Beirut: Forces loyal to President Bashar Al Assad have now seized all of the Qusayr area in central Syria, state television reported on Saturday, as troops overran the last rebel bastion in the area.

“Our heroic troops have restored safety and security in Eastern Bweida,” the channel said.

The village was the last insurgent-held area in the Qusayr area, which is strategic because of its proximity to the Lebanese border and because it lies on the route linking Damascus to the coast.

Qusayr fell on Wednesday to regime control after a nearly three-week assault by troops and Hezbollah, in the clearest sign yet of the Lebanese Shiite group’s commitment to the Al Assad regime.

Hundreds of people who fled Qusayr as it fell had taken refuge in Eastern Bweida.

The Syrian Observatory for Human Rights said it was concerned for the fate of hundreds of fighters and civilians, among them wounded people.

Syrian state television broadcast footage of a barren village devoid of signs of life.

Hezbollah also announced the news of Eastern Bweida’s fall on its own television channel, Al Manar.

As the regime consolidated its grip on Qusayr, amateur video distributed by pro-Hezbollah activists showed unidentified men raising a black flag with the Shiite cry “Ya Hussain” inscribed on it, in a new sign of escalating sectarianism.

While most rebels in Syria are Sunnis, Hezbollah is Shiite and backs the Al Assad clan, who belong to the minority Alawite sect.

North of Qusayr, a car bombing near an army post in an Alawite area of Homs city killed at least seven people on Saturday, the Observatory said.

An official source who spoke to AFP on condition of anonymity put the death toll at five, adding that six others were wounded.

Rebel areas of Homs city have been under tight army siege and daily bombardment for a year.

Activists say the regime plans to take down all remaining rebel areas in Homs.

“The army is closing in on us.

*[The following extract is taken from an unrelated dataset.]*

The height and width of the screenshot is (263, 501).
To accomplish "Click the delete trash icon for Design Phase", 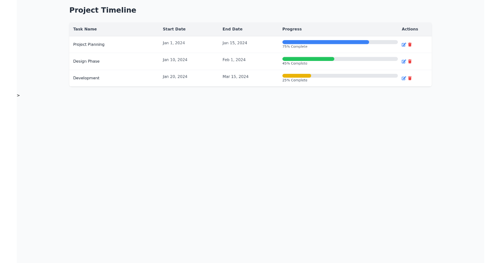I will [x=410, y=61].
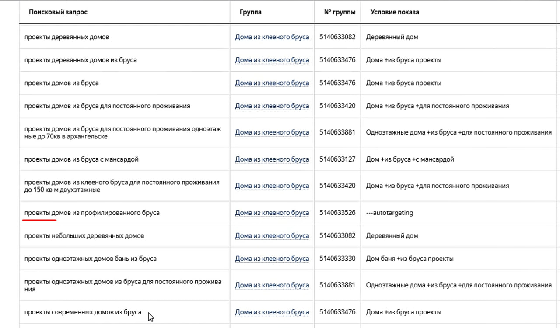Open group link for 'проекты небольших деревянных домов'
560x328 pixels.
pyautogui.click(x=272, y=236)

We are dying a slow death, and soon the fighters will start staging counter-attacks,” warned Abu Bilal, an activist in a rebel-held district of the provincial capital.

Meanwhile, despite the dangers of fleeing, scores of people have poured this week into the majority Sunni town of Arsal in neighbouring Lebanon, a local official there told AFP.

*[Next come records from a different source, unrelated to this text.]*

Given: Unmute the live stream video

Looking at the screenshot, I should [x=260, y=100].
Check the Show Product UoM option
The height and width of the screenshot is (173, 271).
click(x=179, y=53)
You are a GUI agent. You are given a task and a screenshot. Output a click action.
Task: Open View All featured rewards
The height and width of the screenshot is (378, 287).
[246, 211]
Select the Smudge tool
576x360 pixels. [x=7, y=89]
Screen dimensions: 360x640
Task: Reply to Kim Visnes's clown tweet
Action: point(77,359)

“Some 30 families arrived today from the Qusayr area,” Ahmad Al Hojeiri of Arsal municipality told AFP.

“Their situation is very bad - they arrived exhausted. They have nothing. Some came here on foot,” Hojeiri said, adding that the local authorities were short of funds and were “only managing to provide basic assistance”.

More than 500,000 Syrians fleeing the conflict there have sought refuge in Lebanon, which is becoming increasingly drawn into the Syrian war.